The lawyer made clear in her 14 November statement that “speech that is controversial, that falls short of the current legal threshold, should not be criminalised. We already have criminal provisions outlawing the use of offensive language and prohibition against incitement to violence in NSW.”
Shelly added that divisive speech that continues to be legal should be “challenged, debated, or even ridiculed”. And this must take place in the media, as well as more generally in public, with these tactics being used to deal with such issues, rather than further criminalising the ability to use words.
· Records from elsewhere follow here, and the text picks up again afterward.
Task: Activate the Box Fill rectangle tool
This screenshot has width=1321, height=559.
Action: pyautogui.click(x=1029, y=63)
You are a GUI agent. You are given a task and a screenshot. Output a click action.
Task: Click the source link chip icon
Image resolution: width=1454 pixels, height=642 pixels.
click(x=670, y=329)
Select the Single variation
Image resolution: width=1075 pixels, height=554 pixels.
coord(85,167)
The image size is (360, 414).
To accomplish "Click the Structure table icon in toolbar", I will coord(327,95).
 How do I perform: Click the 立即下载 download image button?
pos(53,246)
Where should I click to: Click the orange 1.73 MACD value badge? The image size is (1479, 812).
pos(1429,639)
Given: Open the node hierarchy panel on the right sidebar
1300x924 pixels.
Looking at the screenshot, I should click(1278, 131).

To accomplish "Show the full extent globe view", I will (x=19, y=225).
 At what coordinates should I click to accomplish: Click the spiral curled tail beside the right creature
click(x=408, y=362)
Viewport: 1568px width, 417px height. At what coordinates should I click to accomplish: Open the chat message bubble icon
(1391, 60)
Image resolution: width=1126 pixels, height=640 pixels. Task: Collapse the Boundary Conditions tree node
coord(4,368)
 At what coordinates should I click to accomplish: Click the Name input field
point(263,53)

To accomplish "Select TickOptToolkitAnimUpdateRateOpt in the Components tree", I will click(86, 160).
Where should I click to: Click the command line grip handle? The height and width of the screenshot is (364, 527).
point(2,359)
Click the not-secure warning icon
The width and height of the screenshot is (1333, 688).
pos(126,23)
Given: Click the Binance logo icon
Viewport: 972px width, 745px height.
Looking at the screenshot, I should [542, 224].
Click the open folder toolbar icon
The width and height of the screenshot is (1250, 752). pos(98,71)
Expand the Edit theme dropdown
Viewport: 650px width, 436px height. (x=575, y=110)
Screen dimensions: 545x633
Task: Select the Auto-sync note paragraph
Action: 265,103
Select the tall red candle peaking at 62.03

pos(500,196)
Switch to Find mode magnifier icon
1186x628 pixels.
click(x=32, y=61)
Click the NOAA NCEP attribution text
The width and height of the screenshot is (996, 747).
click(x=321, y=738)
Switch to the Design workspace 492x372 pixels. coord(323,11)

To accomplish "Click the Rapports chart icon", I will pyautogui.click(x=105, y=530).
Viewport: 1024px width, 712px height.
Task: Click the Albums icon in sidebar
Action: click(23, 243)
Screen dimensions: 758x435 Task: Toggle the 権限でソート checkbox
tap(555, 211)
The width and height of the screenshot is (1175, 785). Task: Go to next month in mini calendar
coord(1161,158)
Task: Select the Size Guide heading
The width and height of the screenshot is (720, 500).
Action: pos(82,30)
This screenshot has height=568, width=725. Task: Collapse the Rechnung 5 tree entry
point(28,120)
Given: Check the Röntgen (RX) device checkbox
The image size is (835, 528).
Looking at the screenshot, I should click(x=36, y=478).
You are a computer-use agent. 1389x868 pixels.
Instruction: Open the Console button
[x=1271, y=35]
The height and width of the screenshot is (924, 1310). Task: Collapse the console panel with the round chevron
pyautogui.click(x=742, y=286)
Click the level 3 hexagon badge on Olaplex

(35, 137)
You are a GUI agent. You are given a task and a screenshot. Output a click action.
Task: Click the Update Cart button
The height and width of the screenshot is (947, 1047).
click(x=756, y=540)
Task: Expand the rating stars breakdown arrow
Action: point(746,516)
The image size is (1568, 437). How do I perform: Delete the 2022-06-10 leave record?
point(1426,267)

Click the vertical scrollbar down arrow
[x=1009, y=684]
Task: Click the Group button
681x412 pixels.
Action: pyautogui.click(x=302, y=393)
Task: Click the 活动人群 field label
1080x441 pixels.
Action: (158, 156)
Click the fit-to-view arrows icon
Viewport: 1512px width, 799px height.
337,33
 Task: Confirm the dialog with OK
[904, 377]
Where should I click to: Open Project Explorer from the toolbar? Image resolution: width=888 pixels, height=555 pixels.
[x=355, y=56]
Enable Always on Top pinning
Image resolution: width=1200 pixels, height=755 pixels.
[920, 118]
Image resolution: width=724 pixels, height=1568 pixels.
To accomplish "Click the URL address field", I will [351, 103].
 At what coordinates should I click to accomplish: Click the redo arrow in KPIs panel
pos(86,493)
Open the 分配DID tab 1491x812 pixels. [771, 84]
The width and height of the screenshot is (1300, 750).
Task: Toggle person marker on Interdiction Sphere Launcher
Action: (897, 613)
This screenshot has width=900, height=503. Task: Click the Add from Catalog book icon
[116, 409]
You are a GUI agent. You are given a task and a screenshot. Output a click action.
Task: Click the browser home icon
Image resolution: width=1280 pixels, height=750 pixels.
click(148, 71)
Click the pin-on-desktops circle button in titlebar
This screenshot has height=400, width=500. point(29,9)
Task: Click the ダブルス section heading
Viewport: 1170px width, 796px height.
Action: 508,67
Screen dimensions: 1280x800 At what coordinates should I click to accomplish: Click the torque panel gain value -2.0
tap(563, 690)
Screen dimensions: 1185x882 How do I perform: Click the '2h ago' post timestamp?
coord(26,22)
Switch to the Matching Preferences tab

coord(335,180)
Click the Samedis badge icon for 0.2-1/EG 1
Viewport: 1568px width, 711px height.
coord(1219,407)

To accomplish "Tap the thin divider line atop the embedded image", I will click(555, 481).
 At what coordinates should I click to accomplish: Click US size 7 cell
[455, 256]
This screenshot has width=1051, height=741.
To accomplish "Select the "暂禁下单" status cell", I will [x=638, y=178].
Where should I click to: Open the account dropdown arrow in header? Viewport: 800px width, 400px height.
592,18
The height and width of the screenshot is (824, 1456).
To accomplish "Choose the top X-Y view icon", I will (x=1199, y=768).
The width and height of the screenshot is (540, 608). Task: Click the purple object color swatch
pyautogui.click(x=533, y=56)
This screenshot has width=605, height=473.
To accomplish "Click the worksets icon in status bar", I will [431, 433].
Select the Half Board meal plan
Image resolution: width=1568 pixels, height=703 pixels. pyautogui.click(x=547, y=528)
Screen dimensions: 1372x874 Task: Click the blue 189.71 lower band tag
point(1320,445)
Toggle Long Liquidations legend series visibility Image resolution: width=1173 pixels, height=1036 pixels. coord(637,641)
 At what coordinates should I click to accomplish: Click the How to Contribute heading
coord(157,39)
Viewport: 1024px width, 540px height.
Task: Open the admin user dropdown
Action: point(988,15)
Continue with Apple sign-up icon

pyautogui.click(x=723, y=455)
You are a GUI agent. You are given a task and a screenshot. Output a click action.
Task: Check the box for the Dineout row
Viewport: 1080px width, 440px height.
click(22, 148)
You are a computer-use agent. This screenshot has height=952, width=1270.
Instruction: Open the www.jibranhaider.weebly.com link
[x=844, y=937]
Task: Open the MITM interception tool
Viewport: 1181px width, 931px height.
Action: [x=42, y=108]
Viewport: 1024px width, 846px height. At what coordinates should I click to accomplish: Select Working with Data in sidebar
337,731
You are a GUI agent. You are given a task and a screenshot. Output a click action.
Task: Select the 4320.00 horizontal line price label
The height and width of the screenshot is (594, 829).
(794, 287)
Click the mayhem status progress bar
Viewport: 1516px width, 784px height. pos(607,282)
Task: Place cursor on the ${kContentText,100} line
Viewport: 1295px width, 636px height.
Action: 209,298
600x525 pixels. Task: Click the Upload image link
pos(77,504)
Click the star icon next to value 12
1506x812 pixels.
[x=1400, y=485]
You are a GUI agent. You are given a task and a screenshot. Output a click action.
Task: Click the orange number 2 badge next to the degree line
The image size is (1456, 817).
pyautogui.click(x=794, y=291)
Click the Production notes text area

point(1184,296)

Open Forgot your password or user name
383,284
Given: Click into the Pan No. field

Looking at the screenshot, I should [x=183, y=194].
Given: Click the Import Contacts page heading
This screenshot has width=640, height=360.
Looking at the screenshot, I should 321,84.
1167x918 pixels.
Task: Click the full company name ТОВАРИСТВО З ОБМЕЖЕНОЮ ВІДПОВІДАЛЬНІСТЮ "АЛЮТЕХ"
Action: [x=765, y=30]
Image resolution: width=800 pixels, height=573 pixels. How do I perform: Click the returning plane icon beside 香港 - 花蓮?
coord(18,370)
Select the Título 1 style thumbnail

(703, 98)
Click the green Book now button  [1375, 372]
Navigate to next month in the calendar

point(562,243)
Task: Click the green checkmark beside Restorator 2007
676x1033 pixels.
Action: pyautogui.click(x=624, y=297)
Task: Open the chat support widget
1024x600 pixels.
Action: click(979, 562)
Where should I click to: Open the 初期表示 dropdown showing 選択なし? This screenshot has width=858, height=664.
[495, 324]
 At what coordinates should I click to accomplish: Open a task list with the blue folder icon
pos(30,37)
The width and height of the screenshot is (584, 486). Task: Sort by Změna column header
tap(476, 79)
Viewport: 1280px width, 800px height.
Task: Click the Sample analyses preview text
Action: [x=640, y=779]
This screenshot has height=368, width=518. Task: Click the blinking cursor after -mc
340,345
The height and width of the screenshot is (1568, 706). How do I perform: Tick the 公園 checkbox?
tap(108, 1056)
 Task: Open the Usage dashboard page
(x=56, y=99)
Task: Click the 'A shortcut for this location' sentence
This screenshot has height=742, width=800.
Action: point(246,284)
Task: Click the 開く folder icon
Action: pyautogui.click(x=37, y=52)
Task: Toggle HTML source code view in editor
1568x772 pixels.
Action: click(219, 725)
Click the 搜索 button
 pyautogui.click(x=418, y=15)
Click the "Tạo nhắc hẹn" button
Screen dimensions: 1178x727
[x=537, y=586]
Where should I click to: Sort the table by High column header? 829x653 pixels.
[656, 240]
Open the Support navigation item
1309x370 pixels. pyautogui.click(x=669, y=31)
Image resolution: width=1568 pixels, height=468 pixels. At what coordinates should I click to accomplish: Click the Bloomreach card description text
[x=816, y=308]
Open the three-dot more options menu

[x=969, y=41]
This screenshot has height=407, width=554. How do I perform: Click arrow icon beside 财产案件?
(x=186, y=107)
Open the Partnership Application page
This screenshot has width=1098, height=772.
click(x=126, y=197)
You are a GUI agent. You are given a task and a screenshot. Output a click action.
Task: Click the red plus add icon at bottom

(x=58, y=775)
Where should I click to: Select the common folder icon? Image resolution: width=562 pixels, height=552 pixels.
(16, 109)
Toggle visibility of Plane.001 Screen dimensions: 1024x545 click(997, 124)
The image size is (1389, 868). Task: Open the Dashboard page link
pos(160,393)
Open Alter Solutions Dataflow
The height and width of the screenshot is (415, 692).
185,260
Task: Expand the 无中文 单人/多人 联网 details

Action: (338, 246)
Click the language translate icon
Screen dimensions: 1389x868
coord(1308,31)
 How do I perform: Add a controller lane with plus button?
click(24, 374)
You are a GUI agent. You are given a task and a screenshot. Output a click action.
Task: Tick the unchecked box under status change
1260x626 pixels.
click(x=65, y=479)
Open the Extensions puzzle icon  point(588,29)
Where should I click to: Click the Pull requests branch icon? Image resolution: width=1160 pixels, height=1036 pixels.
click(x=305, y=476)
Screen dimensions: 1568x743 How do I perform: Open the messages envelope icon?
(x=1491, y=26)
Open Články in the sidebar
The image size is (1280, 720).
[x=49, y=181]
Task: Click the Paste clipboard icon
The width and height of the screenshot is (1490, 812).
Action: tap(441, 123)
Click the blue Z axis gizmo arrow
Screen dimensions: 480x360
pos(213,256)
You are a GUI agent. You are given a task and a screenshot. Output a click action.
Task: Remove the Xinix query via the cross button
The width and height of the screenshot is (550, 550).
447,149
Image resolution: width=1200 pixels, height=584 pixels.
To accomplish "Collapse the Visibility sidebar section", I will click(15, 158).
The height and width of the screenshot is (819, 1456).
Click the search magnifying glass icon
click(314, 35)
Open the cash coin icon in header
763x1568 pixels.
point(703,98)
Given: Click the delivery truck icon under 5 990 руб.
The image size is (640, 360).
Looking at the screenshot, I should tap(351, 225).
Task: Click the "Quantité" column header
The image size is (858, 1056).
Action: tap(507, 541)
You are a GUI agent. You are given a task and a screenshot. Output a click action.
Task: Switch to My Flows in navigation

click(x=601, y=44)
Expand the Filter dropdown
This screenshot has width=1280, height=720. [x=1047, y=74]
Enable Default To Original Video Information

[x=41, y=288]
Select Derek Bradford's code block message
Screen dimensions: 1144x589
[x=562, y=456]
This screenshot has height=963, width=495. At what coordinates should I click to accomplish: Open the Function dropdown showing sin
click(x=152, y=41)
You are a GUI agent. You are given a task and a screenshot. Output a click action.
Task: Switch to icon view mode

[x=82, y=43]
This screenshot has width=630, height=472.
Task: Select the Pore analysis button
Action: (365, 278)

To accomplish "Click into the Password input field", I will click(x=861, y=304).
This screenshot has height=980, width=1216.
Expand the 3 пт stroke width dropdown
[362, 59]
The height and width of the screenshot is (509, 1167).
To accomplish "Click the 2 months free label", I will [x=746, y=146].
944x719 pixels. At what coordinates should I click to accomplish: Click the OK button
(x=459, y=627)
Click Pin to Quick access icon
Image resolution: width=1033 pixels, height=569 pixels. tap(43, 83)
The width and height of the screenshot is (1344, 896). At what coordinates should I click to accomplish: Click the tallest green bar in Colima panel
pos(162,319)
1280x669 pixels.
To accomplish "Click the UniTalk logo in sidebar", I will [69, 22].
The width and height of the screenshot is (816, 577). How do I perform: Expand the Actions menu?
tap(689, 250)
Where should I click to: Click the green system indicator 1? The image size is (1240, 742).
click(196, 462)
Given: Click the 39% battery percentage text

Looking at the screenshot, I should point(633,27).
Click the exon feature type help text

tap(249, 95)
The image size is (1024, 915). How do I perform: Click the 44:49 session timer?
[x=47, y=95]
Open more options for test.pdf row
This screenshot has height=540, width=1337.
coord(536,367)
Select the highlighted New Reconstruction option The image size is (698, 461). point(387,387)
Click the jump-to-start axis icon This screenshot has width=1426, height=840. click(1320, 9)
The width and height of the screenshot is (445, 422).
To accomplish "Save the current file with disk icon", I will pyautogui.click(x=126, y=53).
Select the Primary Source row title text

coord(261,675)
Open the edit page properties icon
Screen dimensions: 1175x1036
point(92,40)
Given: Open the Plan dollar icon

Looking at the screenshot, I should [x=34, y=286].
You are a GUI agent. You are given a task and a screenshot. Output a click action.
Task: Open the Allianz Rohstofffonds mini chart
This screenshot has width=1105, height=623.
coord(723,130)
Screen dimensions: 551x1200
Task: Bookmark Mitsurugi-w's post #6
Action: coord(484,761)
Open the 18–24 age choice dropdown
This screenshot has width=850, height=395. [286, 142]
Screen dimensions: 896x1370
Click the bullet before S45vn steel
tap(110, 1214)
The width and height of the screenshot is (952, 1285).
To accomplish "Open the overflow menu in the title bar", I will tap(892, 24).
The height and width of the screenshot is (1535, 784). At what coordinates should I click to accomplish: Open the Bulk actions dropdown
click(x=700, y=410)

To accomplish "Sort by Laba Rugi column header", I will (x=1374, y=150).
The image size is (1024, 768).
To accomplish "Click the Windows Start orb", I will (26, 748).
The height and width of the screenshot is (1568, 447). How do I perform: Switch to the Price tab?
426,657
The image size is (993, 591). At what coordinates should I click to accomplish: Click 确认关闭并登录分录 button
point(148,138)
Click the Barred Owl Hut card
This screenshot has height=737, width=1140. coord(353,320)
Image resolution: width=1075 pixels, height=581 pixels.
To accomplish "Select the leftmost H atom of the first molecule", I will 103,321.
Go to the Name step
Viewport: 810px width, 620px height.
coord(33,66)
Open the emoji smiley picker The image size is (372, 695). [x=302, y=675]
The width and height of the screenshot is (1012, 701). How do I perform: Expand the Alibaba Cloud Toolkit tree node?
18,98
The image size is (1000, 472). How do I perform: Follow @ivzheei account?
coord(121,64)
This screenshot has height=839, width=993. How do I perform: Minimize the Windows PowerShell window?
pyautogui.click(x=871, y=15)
As it stands in Australia, there is already a thorough counterterrorism framework established in law, and there’s still room within the polity to raise and deal with divisive topics and opinions, rather than simply attempting to silence those seeking to express diverging opinion.
The NSWCCL is calling on the Minns government to make any reports regarding a tightening of these laws publicly available, along with the minutes of meetings dealing with hate speech reform and the details of correspondence on the topic, as well as that involving any lobbying that takes place.
“If the legal threshold is lowered, it will not make faith communities any safer from a perceived risk of violence or the risk of actual violence occurring. Dragging people before the courts will not make communities safer,” Shelly recently warned.
“Instead, the lowering the threshold will potentially have a chilling effect on public discourse and perversely, make it difficult for police and intelligence organisations to monitor those who may plan to resort to violence,” she further said, in an attempt to pave a different way forward.